Damon Runyon Blog

January 27, 2017

Assistant Professor of Pediatrics at UCSF Dr. Amit Sabnis treats pediatric hematology and oncology patients. “The highs are much higher than the lows,” he said.  His training in pediatric oncology has taught him how to help  patients and their families find hope, make plans for the future and live the best life they can.  “Many times that involves a period of hard treatment and then a cure,” he said.


Thanks to support from the Damon Runyon-Sohn Pediatric Cancer Fellowship, Amit is not only caring for his patients in the clinic but also developing better treatments for them in the lab.  He is researching metastatic rhabdomyosarcoma (RMS), a rare muscle cancer that affects children.  Treatment for advanced RMS has not advanced in decades.

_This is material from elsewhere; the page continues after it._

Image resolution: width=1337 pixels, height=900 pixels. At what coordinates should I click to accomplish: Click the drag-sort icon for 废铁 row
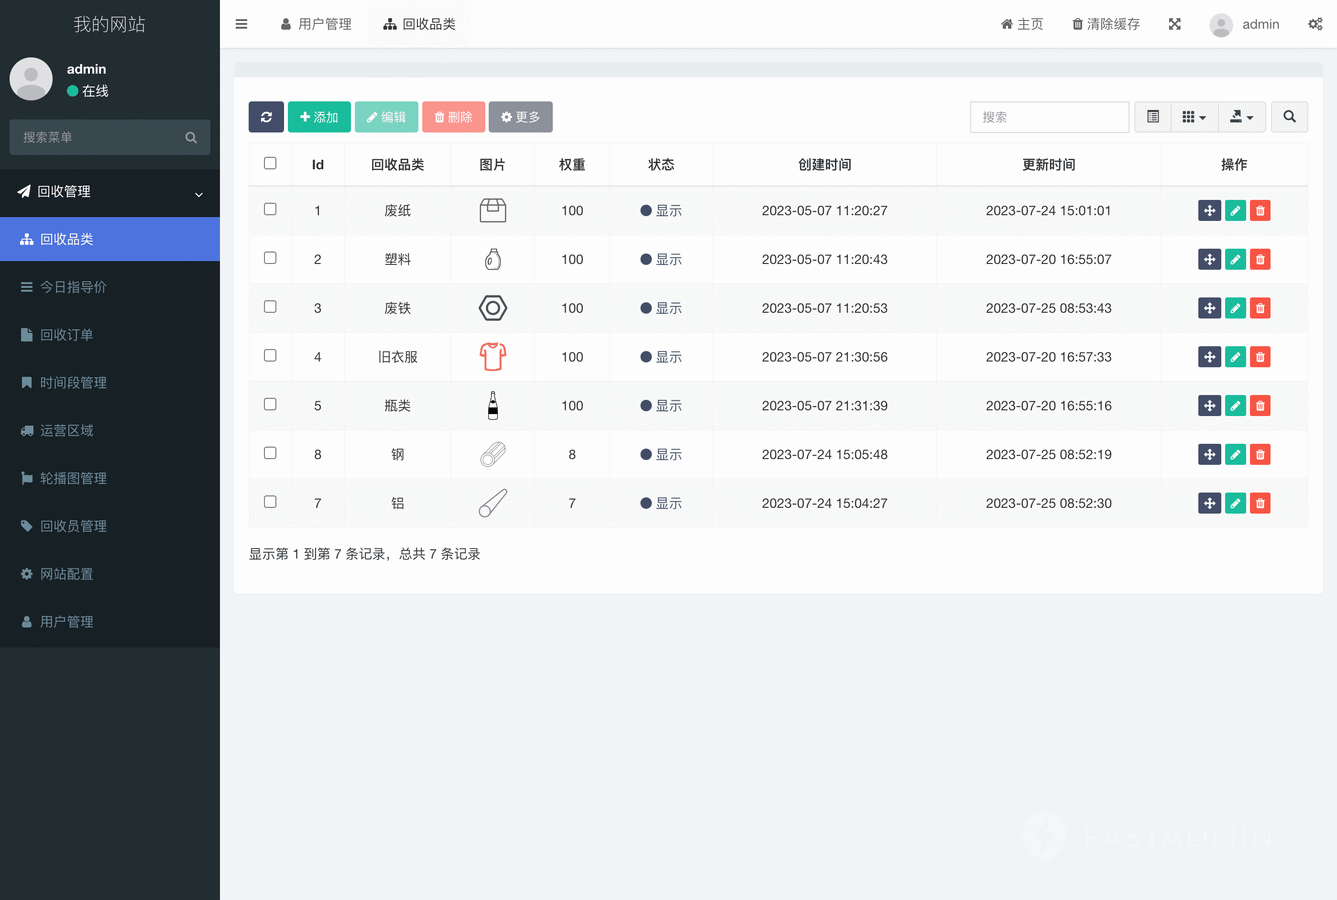(1209, 308)
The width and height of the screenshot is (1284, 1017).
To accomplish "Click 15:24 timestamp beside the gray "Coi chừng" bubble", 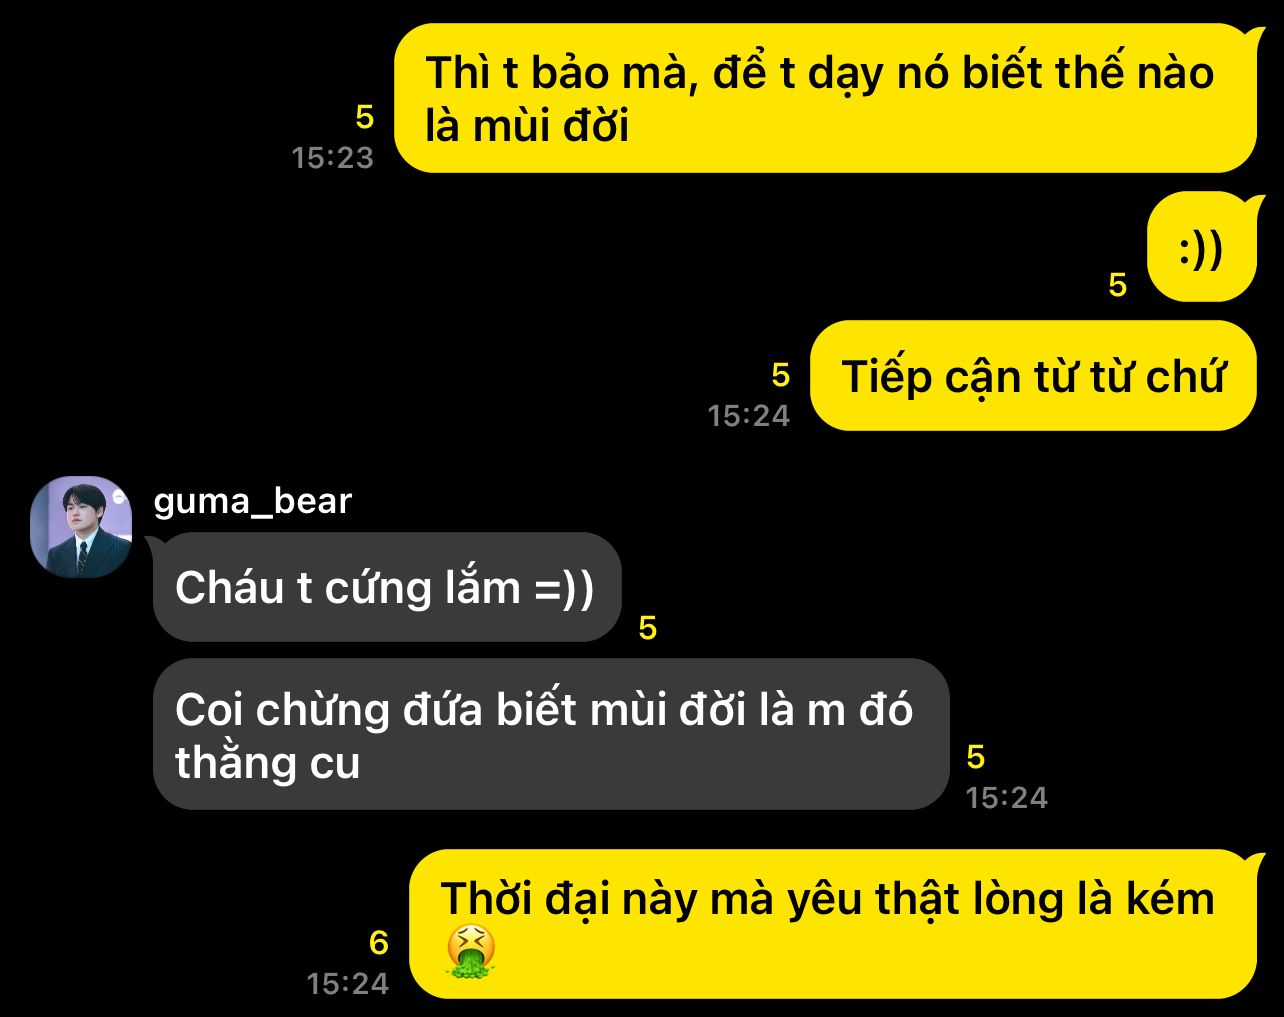I will (1006, 797).
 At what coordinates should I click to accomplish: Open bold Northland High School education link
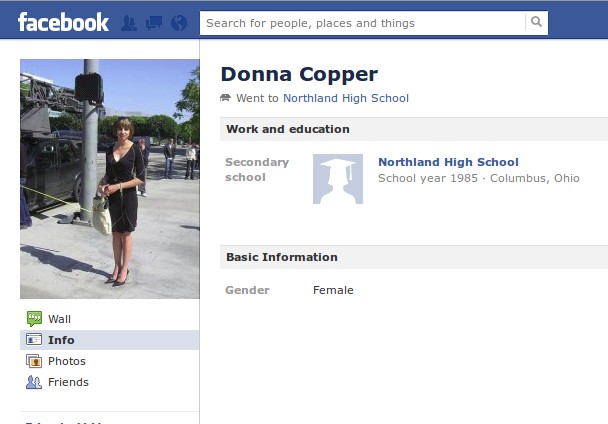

The decision to become a scientist came early for Amit.  While he was in elementary school, his cousin was diagnosed with retinoblastoma, a cancer of the eye.  Fortunately, his cousin’s treatment was successful, but the experience taught young Amit the devastating potential of disease.  He attended Stanford University where he worked in the lab of Greg Barsh, MD, PhD, studying coat pigmentation in mice. Through this experience, Amit learned that basic scientific research can uncover significant insights into human development and disease, further convincing him that research could be a rewarding career.  But it was his time-intensive extracurricular work with Stanford’s theater department that sparked another discovery--he really liked talking to people and working collaboratively beyond the lab environment.  This realization led Amit to explore ways he could combine his love of science with helping people directly.  He decided to pursue his MD degree at the University of California San Francisco (UCSF).  “If medicine and science hadn’t worked out,” he said, “I probably would be a lighting designer for an avant-garde theater.”  

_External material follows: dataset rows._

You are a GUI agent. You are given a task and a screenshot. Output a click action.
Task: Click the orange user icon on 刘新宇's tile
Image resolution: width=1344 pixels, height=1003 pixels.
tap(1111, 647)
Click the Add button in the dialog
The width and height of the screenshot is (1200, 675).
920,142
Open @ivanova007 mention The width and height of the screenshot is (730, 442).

Amit credits the Damon Runyon-Sohn Award with allowing him critical dedicated time in the lab.  Without the support, he said he would need to spend most of his time seeing patients in the clinic with little time available to focus on research.  The prestige of the award and being part of the esteemed Damon Runyon scientific community has also helped raise his profile among cancer researchers, leading to important collaboration opportunities.  Recently he and his colleagues demonstrated that cancer cells co-opt a cellular “chaperone” protein to promote their growth.  By blocking that pathway, they could kill cells derived from patients with RMS. 


The findings offer a potential new therapeutic pathway to fighting RMS, which is generally treatable in younger patients but can be fatal if diagnosed in older children after the disease has metastasized.  In the current stage of his research, Amit and his colleagues are analyzing patients’ RMS tumor samples placed directly into immune-compromised mice, a critical step forward from using cells in a petri dish, which will enable them to see how the drug affects sarcoma cells in an environment that more closely mirrors patients.  They are partnering with a pharmaceutical company to develop an effective targeted protein inhibitor.


Currently RMS pediatric patients who have been successfully treated often have long-term repercussions from chemotherapy—including loss of fertility, kidney and heart problems.  Amit’s research has the potential to lead to new therapies for RMS that could specifically target the cancer cells with fewer harmful side effects.  “The hope and the dream are to cure more patients and cure them at a lower cost to their long-term health,” he said.